CIAO, AMERICA!: An Italian Discovers the U.S.
From his temporary home in the leafy suburbs of Georgetown, Washington, D.C., Italian newspaper columnist Severgnini turns a curious eye toward Americans, their bureaucracy and labor-saving gadgets. With the same critical lens through which he viewed England (in Inglese, which was a bestseller in the U.K.), the reporter sees through all America's gimmicks—the fat-free, guilt-free, buy-now, pay-later mechanics of advanced capitalism—but he is not adverse to her charms.
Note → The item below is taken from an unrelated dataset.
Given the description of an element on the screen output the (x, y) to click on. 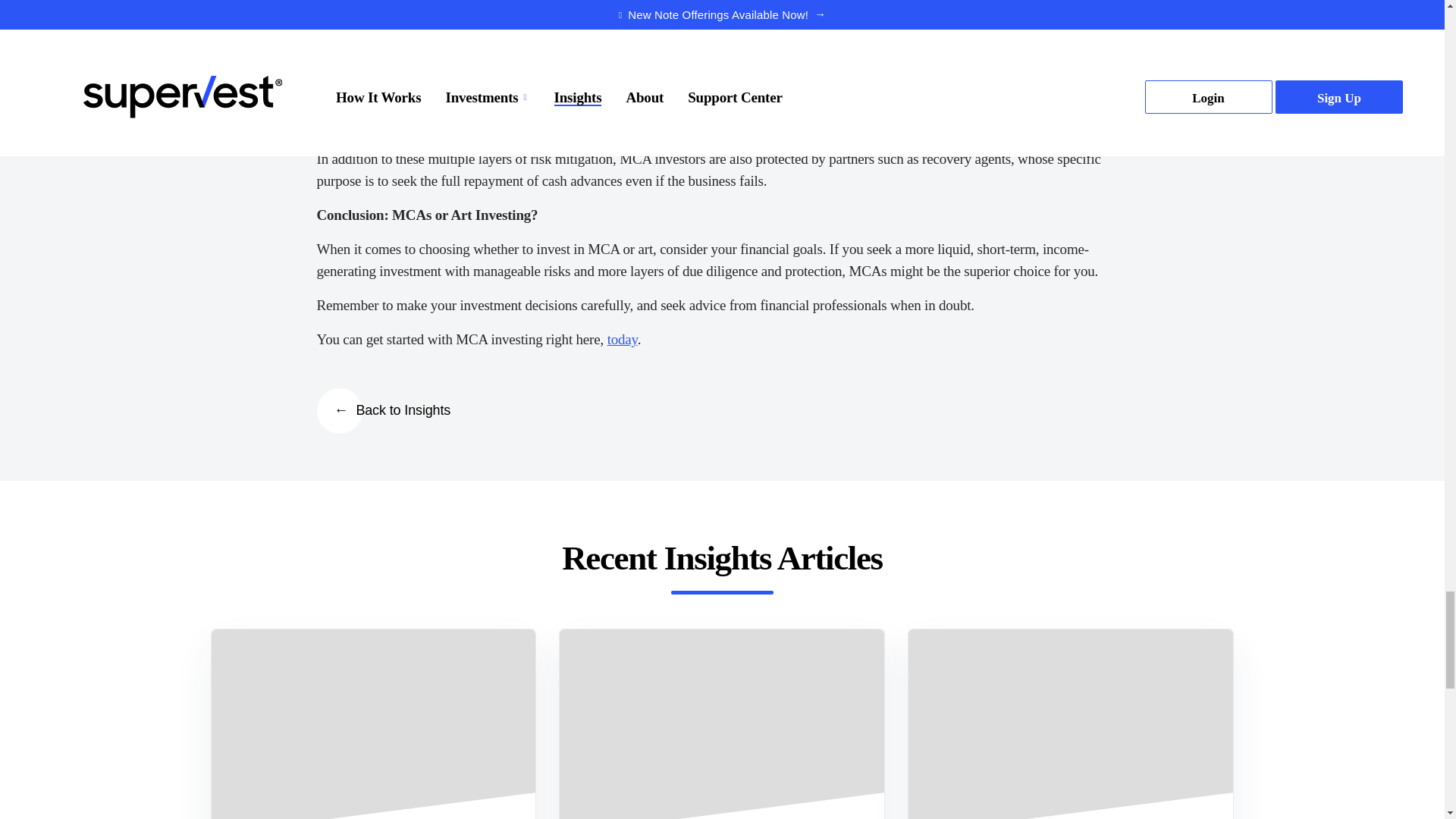
today (622, 339)
legal due diligence (847, 80)
Back to Insights (391, 409)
Both repelled and attracted by the wonders of convenience living, he finds a joyous horror in channel-hopping, mall shopping and the pursuit of comfort, in our abuse of English ("La-Z-Boy is a veiled invitation to commit a cardinal sin") and our blatant lack of sartorial know-how ("The President of the United States jogs through the city in shorts that display his milk-white thighs"). In other hands, such a memoir could have been a jingoistic cliché-fest. Severgnini, though, is a master in the vein of Bill Bryson, and his every criticism is matched with admiration. Nor does he spare his own people from his caustic wit—in fact, visiting Italians often come off as badly, if not worse, than his American subjects. The result is a sardonic tale of cultural bewilderment, an incisive peek into the mundane obsessions of our American existence that makes the commonplace—be it a fixation with weather statistics or an air-conditioning complex—seem not only insane but extremely funny. (May)
Forecast:Severgnini's take on America will find its hands in the leagues of expats living here, who are desperate to understand and find comfort in their adopted country.